Brief —
After locating the line that contains "Given: Click the search keyword input field", quote it and all lines after it through the end of the entries, and nothing more. Pictures stay out.

[Saved entries]

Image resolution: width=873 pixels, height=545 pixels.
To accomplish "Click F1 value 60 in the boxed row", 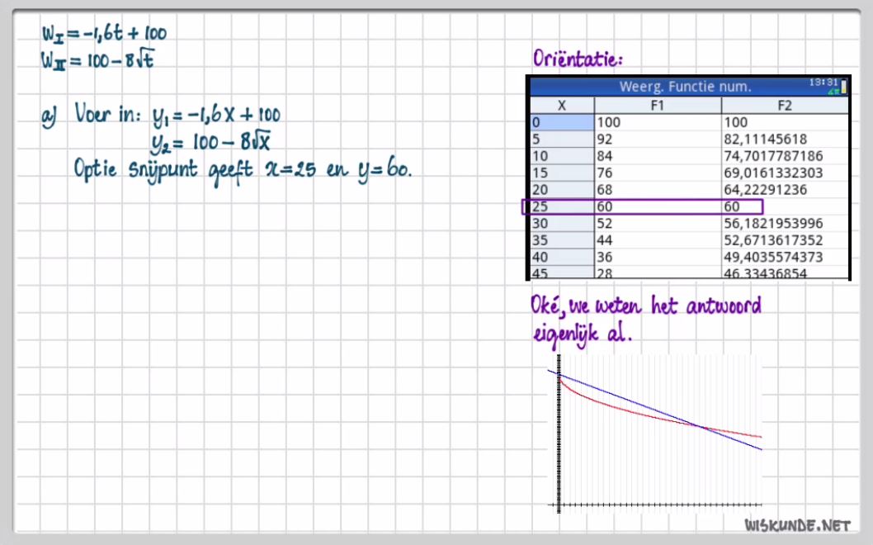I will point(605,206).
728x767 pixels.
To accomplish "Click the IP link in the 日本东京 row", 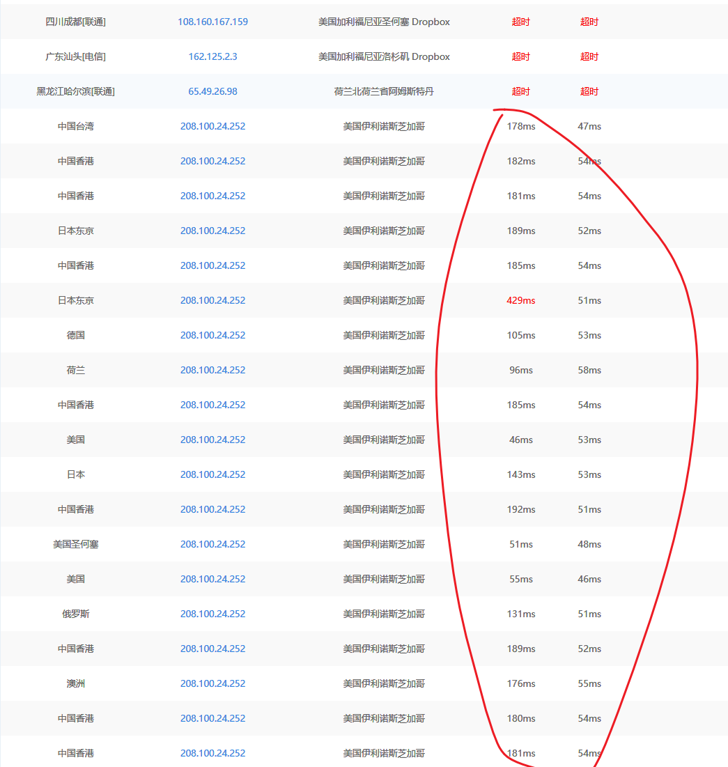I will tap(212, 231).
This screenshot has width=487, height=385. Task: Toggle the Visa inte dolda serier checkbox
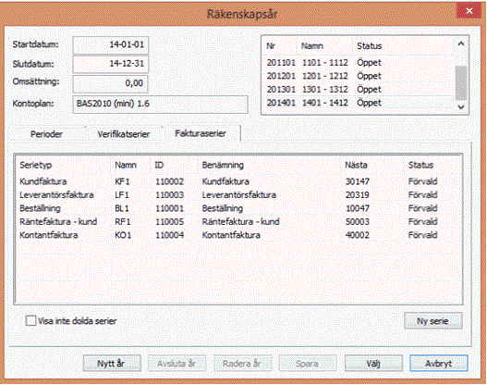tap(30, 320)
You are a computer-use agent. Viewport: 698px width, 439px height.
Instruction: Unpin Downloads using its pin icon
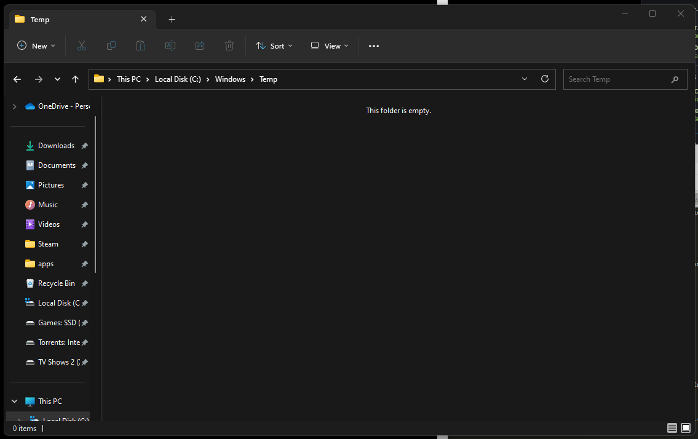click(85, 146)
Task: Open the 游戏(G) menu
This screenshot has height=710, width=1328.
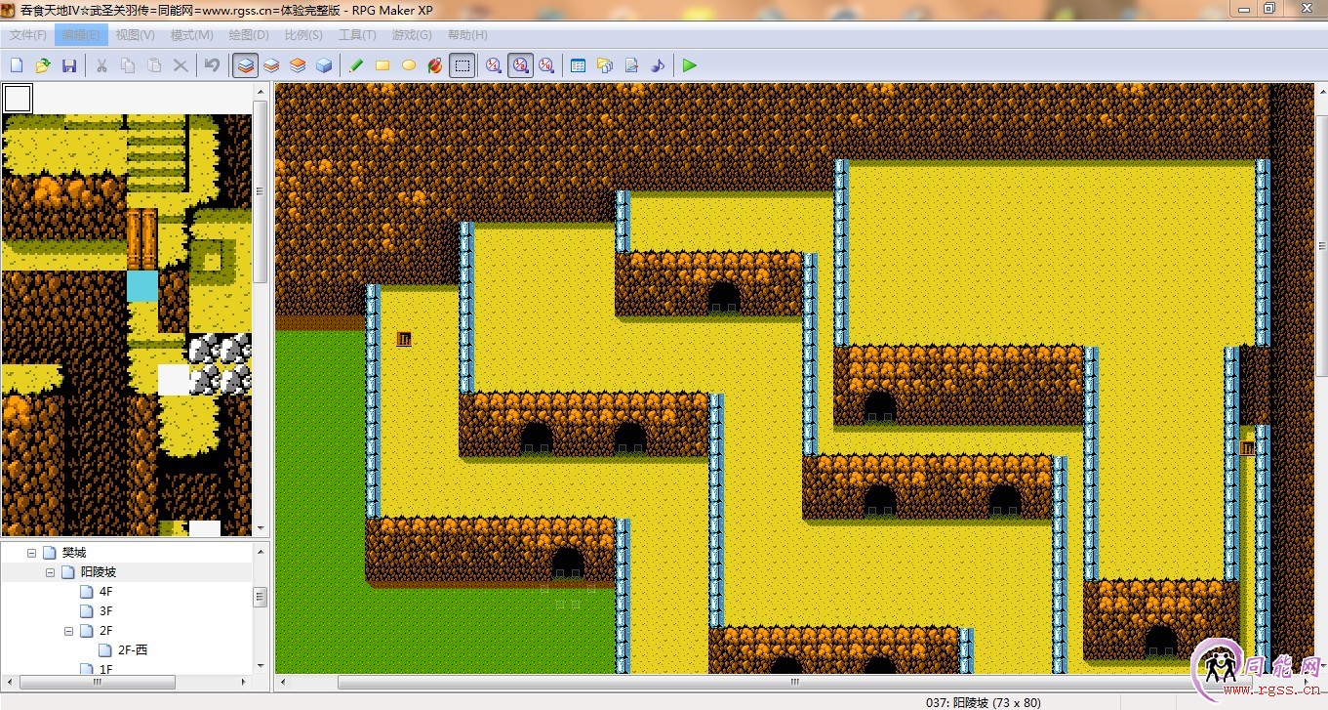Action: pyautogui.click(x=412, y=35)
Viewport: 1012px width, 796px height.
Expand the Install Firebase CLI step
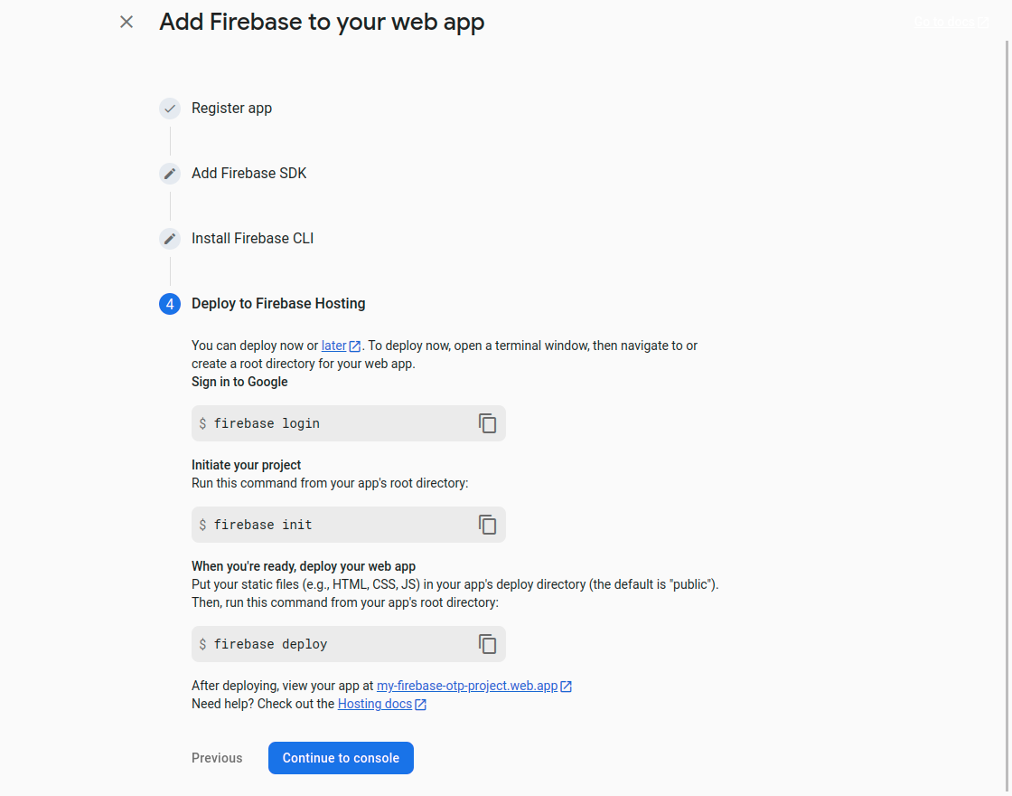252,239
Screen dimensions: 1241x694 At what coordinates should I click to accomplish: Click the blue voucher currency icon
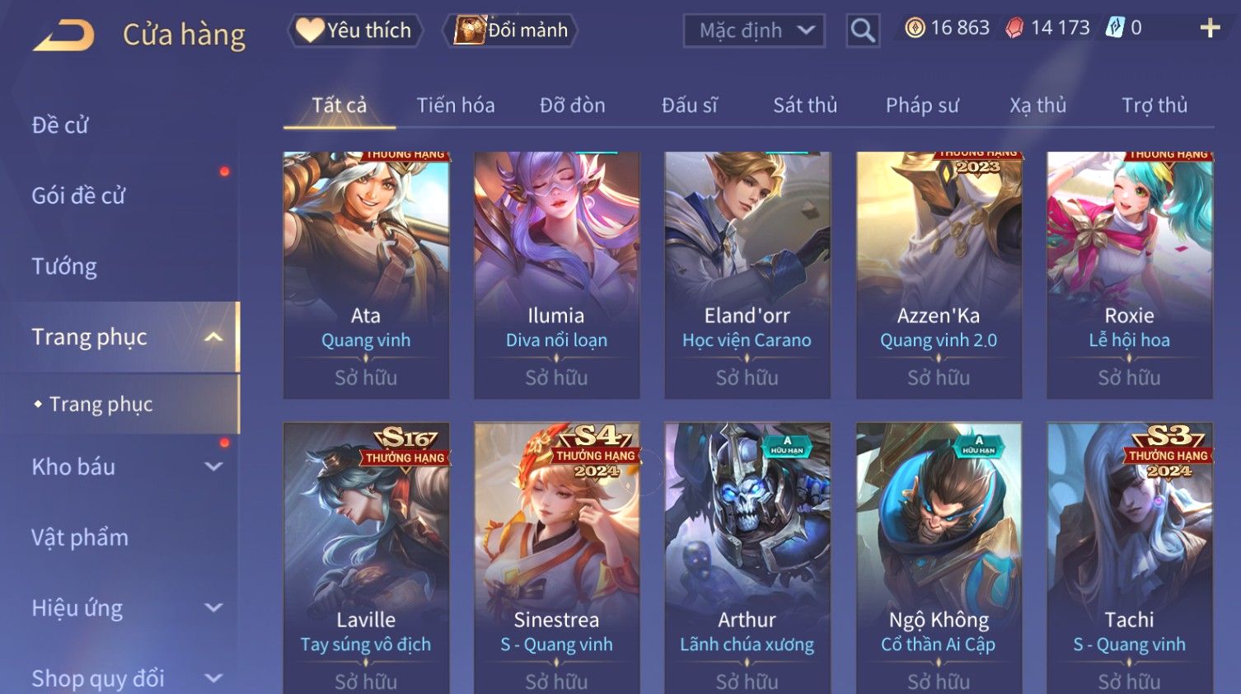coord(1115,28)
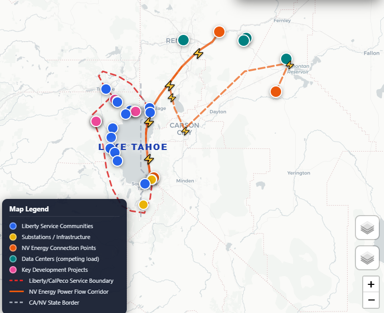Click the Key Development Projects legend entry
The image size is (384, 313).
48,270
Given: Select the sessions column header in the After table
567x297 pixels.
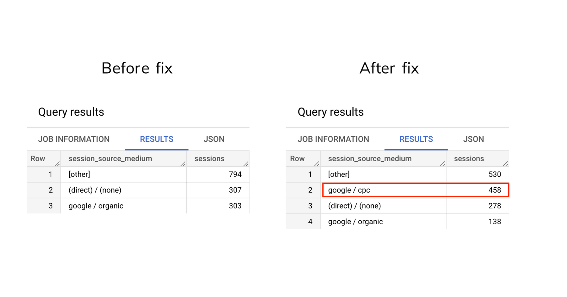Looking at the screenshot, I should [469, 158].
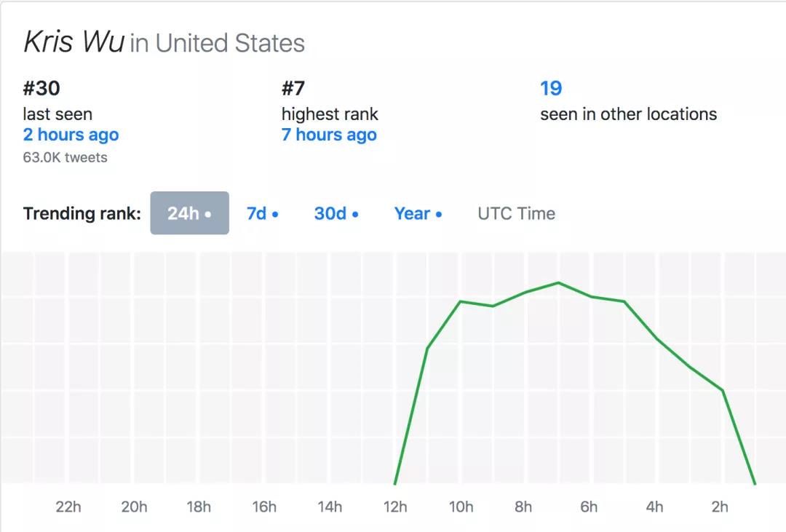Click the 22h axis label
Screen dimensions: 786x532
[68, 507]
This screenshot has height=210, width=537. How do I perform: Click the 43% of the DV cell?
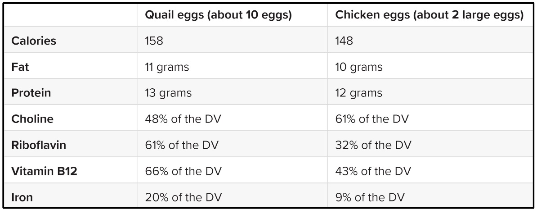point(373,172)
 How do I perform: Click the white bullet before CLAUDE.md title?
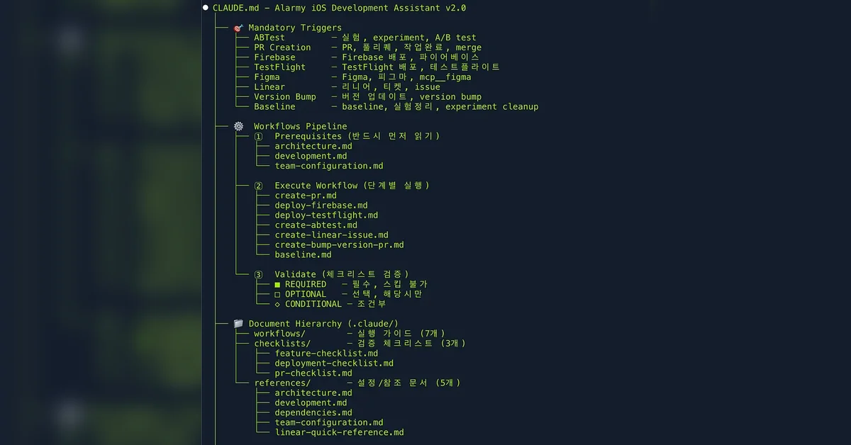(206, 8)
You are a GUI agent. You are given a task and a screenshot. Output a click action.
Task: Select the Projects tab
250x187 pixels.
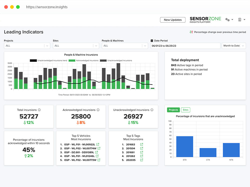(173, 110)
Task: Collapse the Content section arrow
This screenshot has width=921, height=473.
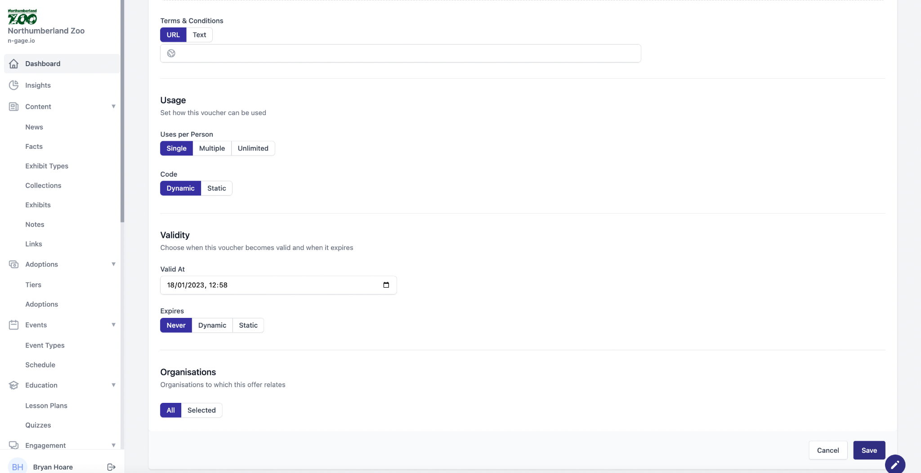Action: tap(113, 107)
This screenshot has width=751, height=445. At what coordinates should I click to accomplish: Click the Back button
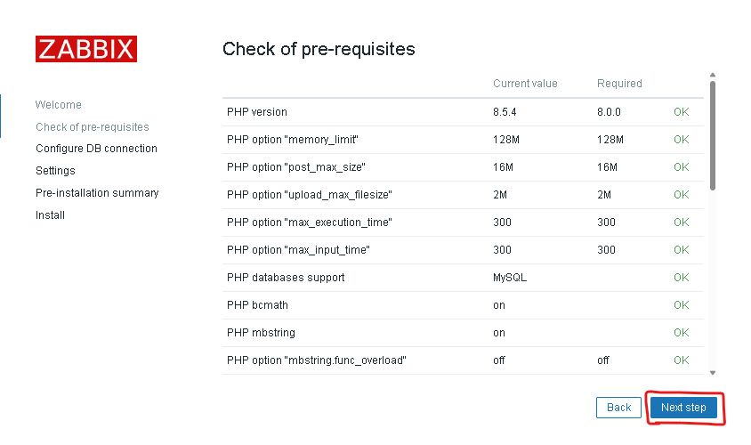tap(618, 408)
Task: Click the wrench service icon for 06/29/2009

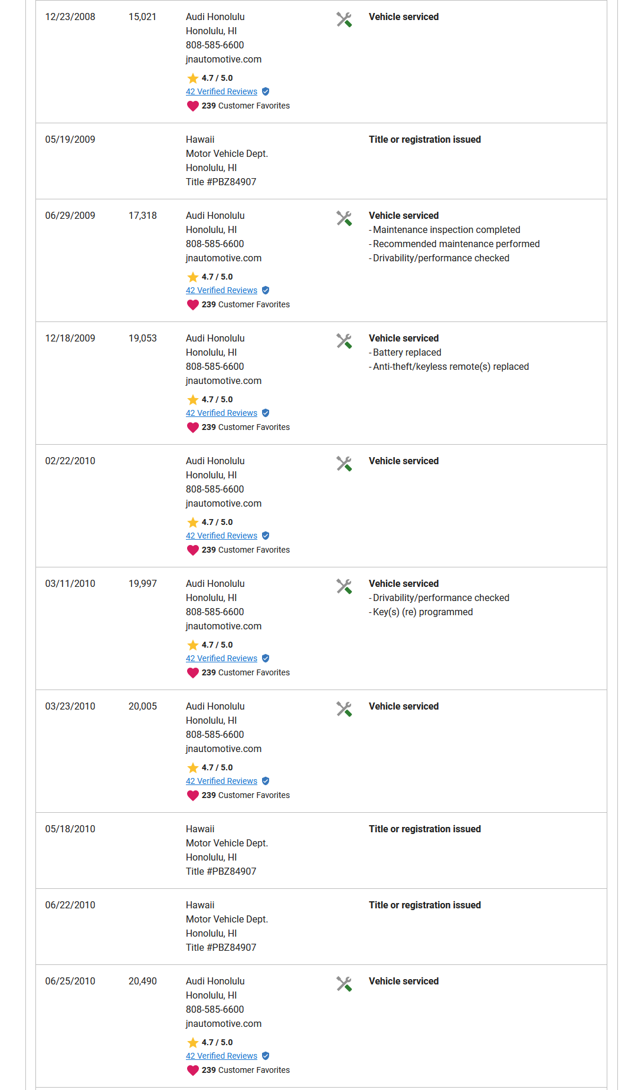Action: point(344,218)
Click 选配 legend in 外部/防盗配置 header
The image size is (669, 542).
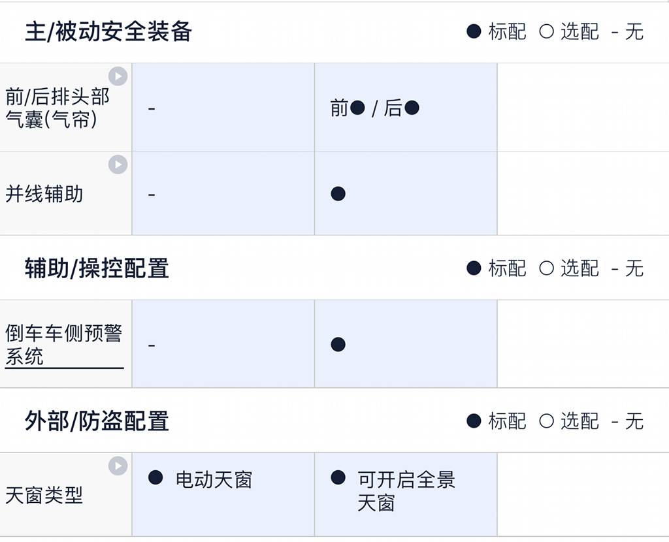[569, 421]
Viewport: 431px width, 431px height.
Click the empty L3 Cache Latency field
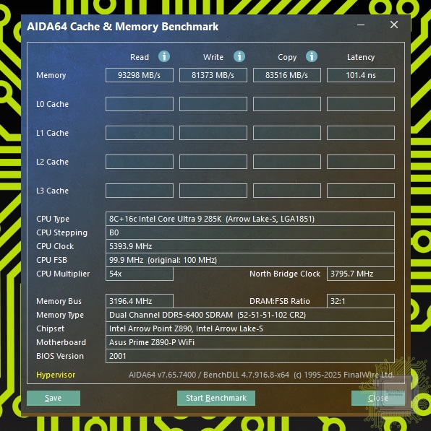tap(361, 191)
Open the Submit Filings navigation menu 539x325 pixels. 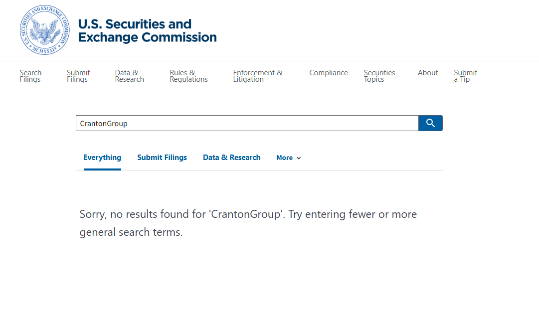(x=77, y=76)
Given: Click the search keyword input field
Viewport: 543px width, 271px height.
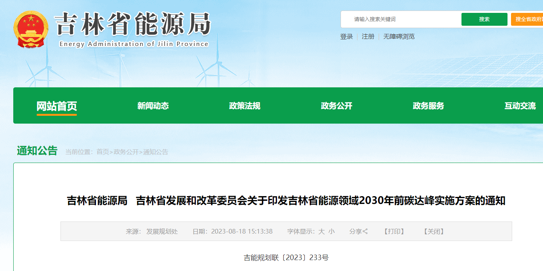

Written solution —
Given: Click the search keyword input field
Viewport: 543px width, 271px height.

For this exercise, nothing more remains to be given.